Don't assume any flow control, unless you provide it.
Beware of auto reset.

Thanks to you helpful people, your info has set me off in the right direction and I have a working prototype running in front of me right now.

Now, on a slight different tac, is there any reason I can't connect more than one slave to the receiving Micro on the same rx pin? I know FOR SURE the two slaves couldn't send data at the same time, there's no two comms and if there's no handshaking I can't see why they'd get fedup with each other, unless slave 1 will get upset receiving data on it's tx pin. Has anyone tried this? I have another Micro Pro here which I can test with, but I'd sooner not break it.

Maybe I should apologise for my previous post. It just infuriates me when people post replies just to be antagonistic. Looking around in other forums it's clear this one has a less than desirable reputation for actually helping people. I ran departments at a highly technical IT company for over 10 years in charge of many things including the customer support, if anyone behaved the way people have in this thread on our forums they'd have been out the door in five minutes. And here endeth the rant!

So to those who have helped, many many thanks.

So you try to connect the TX of two or more ProMicros to the RX of the Micro? If that is the case, those ProMicros will fight.
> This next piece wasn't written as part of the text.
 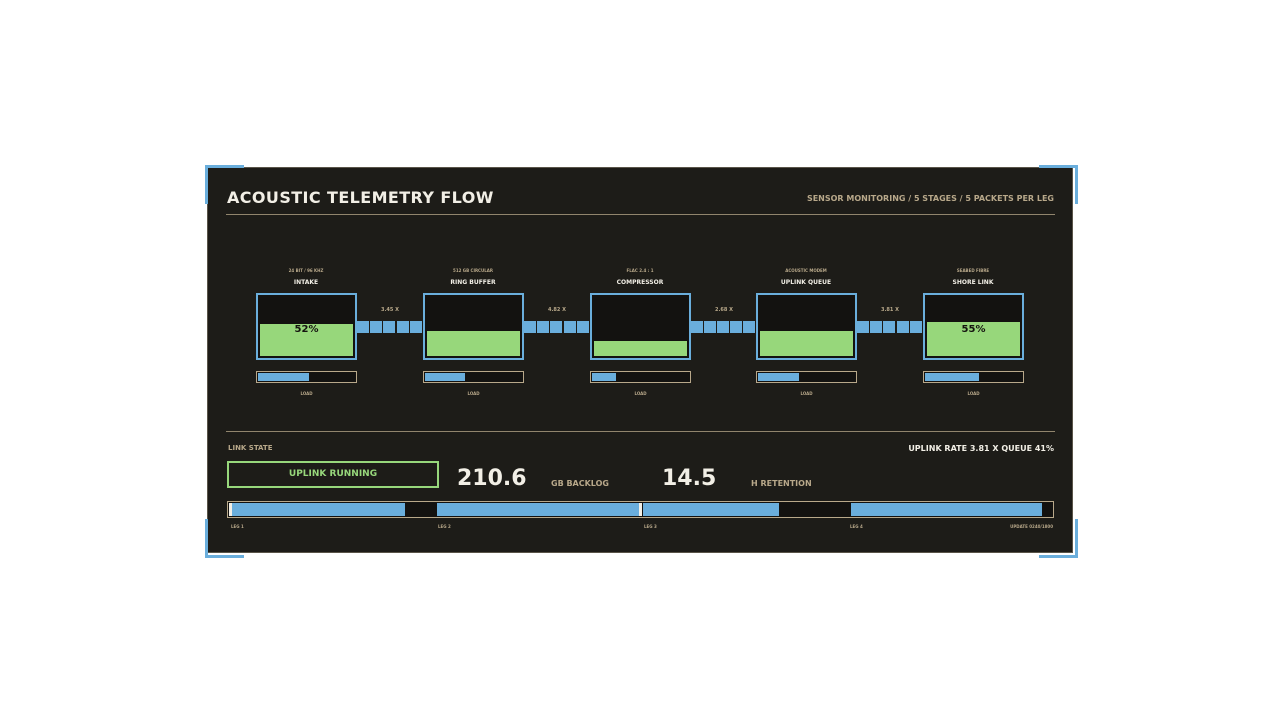 I want to click on link-state-label: LINK STATE, so click(x=250, y=448).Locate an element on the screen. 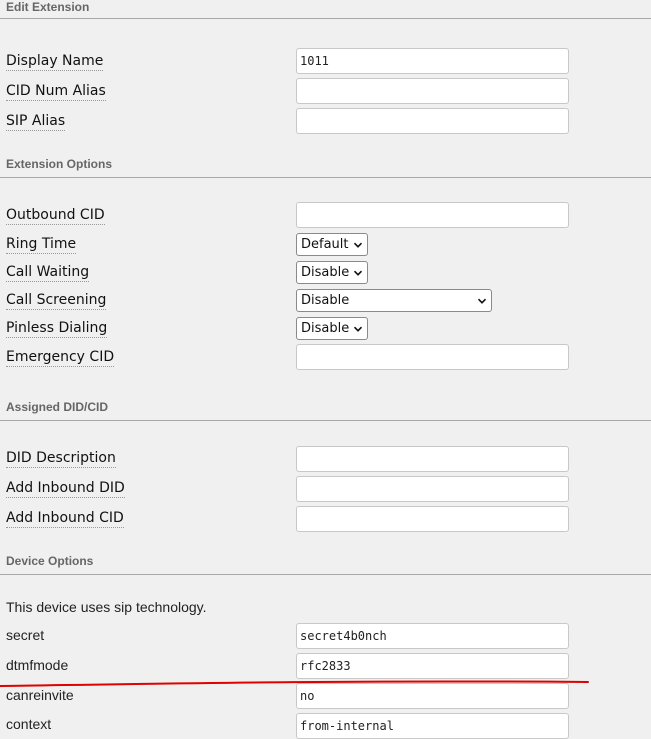 This screenshot has height=739, width=651. call-waiting-label: Call Waiting is located at coordinates (48, 273).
If there is no communication, the output is HIGH. If one starts sending data, it will make toggle the TX line between HIGH and LOW. The LOW will fight with the HIGH of the other one and it will more than likely eventually damage the micocontrollers.
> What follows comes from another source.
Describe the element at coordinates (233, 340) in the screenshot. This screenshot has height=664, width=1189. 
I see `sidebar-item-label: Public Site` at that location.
What you can do is put a resistor between RX TX of each ProMicro and the TX RX of the Micro. Not sure of the value, 1K will probably do.

Note:
If both ProMicros will send at the same time, the above will not prevent data corruption. But it's my understanding that you can guarantee that.

Other approaches to connecting multiple Tx pins to a single Rx pin could be:

  1. Use a small diode like 1n4148 to connect each Tx pin to the Rx pin, and a pull-up resistor to the Rx pin. The cathodes of the diodes would be connected together. This may limit the fastest baud rate you can use, compared to connecting one TX to one Rx.
  2. Use 74hcXX chips to make an OR-gate between the Rx pins and the Tx pin. The most obvious choice would probably be 74hc32, but with ingenuity many others would work just as well, such as 74hc00, 74hc02, 74hc10...
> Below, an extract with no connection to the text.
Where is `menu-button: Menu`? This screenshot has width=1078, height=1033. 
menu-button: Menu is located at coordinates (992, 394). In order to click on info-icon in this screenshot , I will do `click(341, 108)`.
As for the friendliness of the forum, remember this is a community forum, no-one is paid to work here, so unlike call centre employees, forum members here are not required to suffer fools gladly. I'm not saying you are a fool. I'm saying hang around here for a while and see how many fools turn up on a daily basis, I'm sure it will remind you of your time in customer support roles. If the forum's reputation keeps some of those fools away, great. I suspect it won't, though, because they are fools. For me, the forum's reputation is based on the quality of help and advice given to those that are more deserving of it.

indeed - and it often starts by reading and posting according to the advices that are outlined here: How to get the best out of this forum

In this case the question is #1 was not very precise in terms of which pins or which code OP was really using and

Does anyone want to answer a question about BEST PRACTICES, ports, pins, serial or serial1, etc?

is just too generic of a request...

Answer #1 was spot on and the attitude towards members then got the ball rolling quickly into sarcasm territory.

Here you told us you did have wiring, and were using code. I appologise for asking you to supply the code and wiring you told us you were using. I was confused by the words you used, and the order you put them in!